Positions through triangulating: Week 1

Going into the second half of Unit 2, I wanted to expand upon the idea of hidden labour and ‘process’ existing outside of the final outcome. The inspiration for this came from the video essay that I worked on earlier this year.

I began writing stories, or rather, snippets. Most of it are fabrications with a few resemblances to my lived experiences. Once the snippets were written, I went on to illustrate the stories how I would normally for an editorial illustration. However, I recorded myself in every step of the process.

In the first week, the video is longer, describes a more detailed incident and the audience can see a back-and-forth in my design decisions.

work-in-progress
pressure-cooker (from the final drawing)

I think in this week my focus was mostly to see if this exploration made much sense. The pairing of various clips from digital devices to analog tools was chaotic and fast-moving. While that was reflective of process itself, it was also a result of trying to pace the visuals with the length of the audio itself.

final illustration

Positions through Contextualising: week 03

For the final week, I added more scenes to the animation to narrate the whole chapter. For this project, my aim was to translate the text from the book to an animation and then recirculate it as a publication. The short story is only half-a-page. The new publication was 160 pages long. It was also a way for me to show all the unique frames that I drew for the animation, thereby highlighting the process.
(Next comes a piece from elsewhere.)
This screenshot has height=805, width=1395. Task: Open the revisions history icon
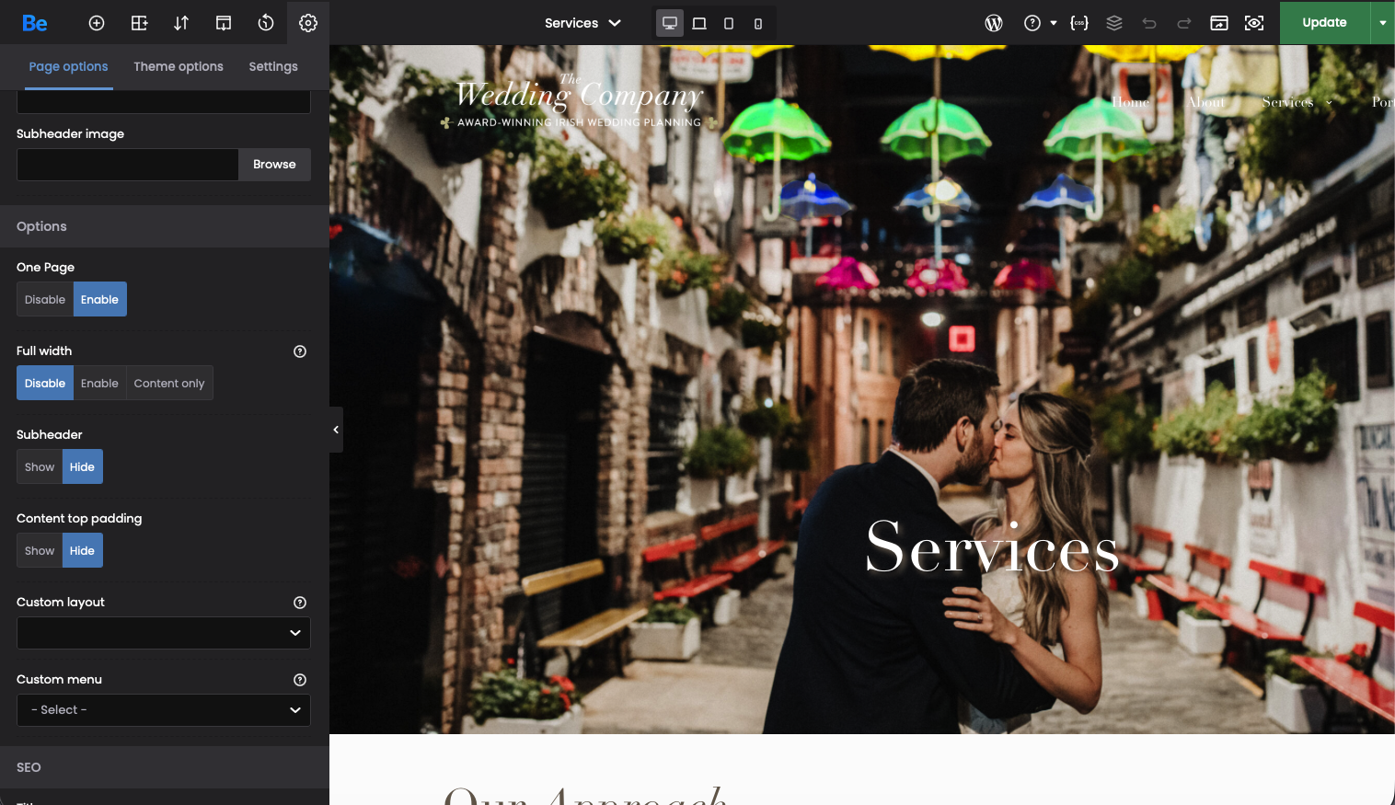(x=266, y=23)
Positions through Contextualising: week 02

For week 2, I broke down the chapter into distinct scenes and treated them like individual animations. These collection of GIFs were put in sequence to create the final animation.

For continuity, I used the character from Positions through Iterating as the ‘traveller’.
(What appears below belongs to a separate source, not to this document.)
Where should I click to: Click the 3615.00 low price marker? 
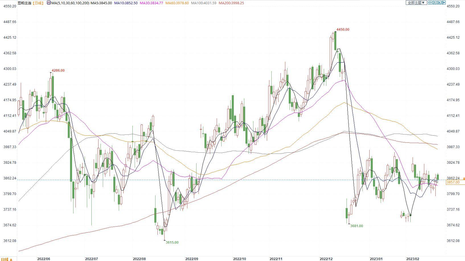click(x=172, y=243)
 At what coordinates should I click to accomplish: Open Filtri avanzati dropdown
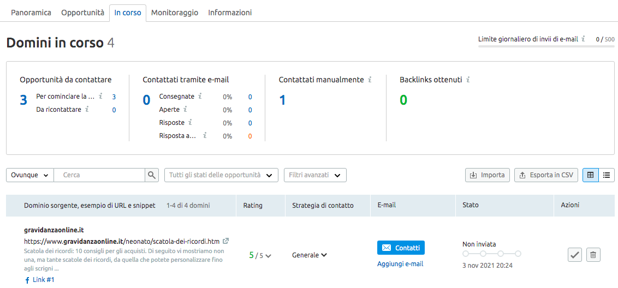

Positions through Contextualising: week 01

Collection of visual and text references. In the image:

Reinfurt, D., 2019. A *New* Program for Graphic Design. Distributed Art Publishers, pp.101-107.

Persepolis. 2007. [film] Directed by V. Paronnaud and M. Satrapi.

Calvino, I., 1997. Invisible cities. p.77. Translated from Italian by W. Weaver. London: Penguin Random House

Tenen, D., 2017. Plain Text: The Poetics of Computation. Stanford University Press, pp.165-195

Positions through Iterating: week 02

This week I became more interested in animation as a medium and how it essentially comes down to shortcuts and illusions. I wanted to explore if making changes to the key-frames in their pacing, sequence, silhouette, form and background would alter what the animation is supposed to depict – a simple action of running. The resulting video is a collection of iterations which are mostly absurd but often humorous.

I thought about Adhocism and how an object is a collection of several parts which may or may not make sense when taken out of the whole. Animation, particularly frame animation is also a sum of parts. Each part has to be drawn separately for the whole to exist but when we watch the final outcome – the parts are made invisible. It’s almost as if the more undetectable, the more inconspicuous the parts are – the more effective is the animation.

I think, what I wanted to do the most through this week’s experiments is reveal the process of animation. By putting the original 10 key-frames through different iterations, I am attempting to show them as individual images and not a collective whole.

Positions through iterating: week 01 –

100 ITERATIONS

selection of snippet

My snippet is an illustration that comes from the first project Methods of Iteration, where I depicted myself running through a cemetery. In retrospect, I see that as a hilarious incident and thought I could use that image as a character for this project.

10 frames as seen on ‘onion skins’

I thought about frame animation and how we rarely consider each frame of a video to be its own unique image. One single movement of running can be broken up into several images which are then stitched together to create a perceivable motion.

For the purpose of this animation, I use 10 frames to create one cycle of run – left leg + right leg.

10 key-frames in sequence

…Then, I redrew each key-frame 9 more times. Great, now I had 100 frames. Below, the gifs are supposed to be each key-frame joined with its 9 other unidentical counterparts.

To truly have 100 unique frames, I added the tombstone outlines from the ‘snippet’ and rearranged them in different combinations to create 100 backgrounds. Here are all 100 frames:

the final animation

Each frame was exported as an image to create a publication of 100 pages.